Fwiw, here is just a little exploration into distributing it. I will
make a home for it on GitHub. Check it out, my simple first venture into
distributing the work across this experiment wrt n-threads. Take careful
notice of local work vs. foreign work.

I managed to streamline the memory barriers to the weakest possible. Got
rid of a release membar, and a consume membar.
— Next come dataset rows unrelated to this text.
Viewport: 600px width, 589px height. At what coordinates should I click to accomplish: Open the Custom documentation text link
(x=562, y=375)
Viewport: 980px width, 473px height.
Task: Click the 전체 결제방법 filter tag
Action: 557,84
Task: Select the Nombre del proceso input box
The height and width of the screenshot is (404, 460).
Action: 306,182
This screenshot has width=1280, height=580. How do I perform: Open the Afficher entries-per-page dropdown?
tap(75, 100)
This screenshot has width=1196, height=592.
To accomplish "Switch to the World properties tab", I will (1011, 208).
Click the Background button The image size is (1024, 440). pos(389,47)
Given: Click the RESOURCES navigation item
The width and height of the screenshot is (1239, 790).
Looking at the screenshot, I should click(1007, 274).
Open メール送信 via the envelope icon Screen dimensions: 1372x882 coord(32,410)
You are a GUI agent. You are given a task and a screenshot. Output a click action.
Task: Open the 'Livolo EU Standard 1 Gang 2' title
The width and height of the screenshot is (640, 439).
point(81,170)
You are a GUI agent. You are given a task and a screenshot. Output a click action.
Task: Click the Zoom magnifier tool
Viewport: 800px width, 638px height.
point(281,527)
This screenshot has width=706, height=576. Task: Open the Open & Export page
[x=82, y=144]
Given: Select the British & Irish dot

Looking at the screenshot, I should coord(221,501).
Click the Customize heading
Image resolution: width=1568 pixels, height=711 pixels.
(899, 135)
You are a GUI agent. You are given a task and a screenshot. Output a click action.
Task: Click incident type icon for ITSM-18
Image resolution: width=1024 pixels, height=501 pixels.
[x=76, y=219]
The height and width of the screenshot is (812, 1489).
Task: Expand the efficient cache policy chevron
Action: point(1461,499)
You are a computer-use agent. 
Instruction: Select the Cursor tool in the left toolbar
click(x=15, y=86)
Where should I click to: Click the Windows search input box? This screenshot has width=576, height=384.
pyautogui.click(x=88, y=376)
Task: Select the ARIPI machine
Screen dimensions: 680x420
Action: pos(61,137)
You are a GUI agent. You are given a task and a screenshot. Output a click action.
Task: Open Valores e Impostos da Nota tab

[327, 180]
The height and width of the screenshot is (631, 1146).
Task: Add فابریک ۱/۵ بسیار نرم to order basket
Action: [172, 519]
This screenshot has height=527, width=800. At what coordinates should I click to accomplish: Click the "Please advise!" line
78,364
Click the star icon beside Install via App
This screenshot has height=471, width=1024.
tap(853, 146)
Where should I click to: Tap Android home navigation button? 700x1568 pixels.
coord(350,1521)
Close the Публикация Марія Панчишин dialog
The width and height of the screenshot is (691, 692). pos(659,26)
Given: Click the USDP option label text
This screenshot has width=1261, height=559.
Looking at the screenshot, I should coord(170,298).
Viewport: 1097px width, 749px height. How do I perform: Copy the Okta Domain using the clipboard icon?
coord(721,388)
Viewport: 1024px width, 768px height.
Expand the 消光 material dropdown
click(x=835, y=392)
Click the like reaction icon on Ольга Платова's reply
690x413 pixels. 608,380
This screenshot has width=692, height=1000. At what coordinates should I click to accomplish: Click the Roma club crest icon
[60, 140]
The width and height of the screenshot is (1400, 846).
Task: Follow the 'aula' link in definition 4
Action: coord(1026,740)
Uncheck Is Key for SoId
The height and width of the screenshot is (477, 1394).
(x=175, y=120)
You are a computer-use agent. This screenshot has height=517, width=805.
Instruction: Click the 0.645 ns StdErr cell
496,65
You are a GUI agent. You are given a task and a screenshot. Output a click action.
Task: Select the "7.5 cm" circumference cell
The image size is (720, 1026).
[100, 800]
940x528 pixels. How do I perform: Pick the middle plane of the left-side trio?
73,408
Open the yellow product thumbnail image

I don't think it can get
any weaker without being incorrect.

___________________________
#include <iostream>
#include <cstddef>
#include <relacy/relacy.hpp>

#define CT_THREAD_N 5
#define CT_WORK_N 3
#define CT_PRODUCER_WORK_N 5
#define CT_CONSUMER_WORK_N 2
#define CT_DISTRIBUTE_WORK_N CT_THREAD_N

// Notes:
// Using spin backoff for waits as of now
// Need to slow-path it with with kernel waits
// Need to refine the per-node backoff

// humm...
#define CT_PENDING ((ct_xchg_lifo_ver_001::work*)(0xDEADBEEF))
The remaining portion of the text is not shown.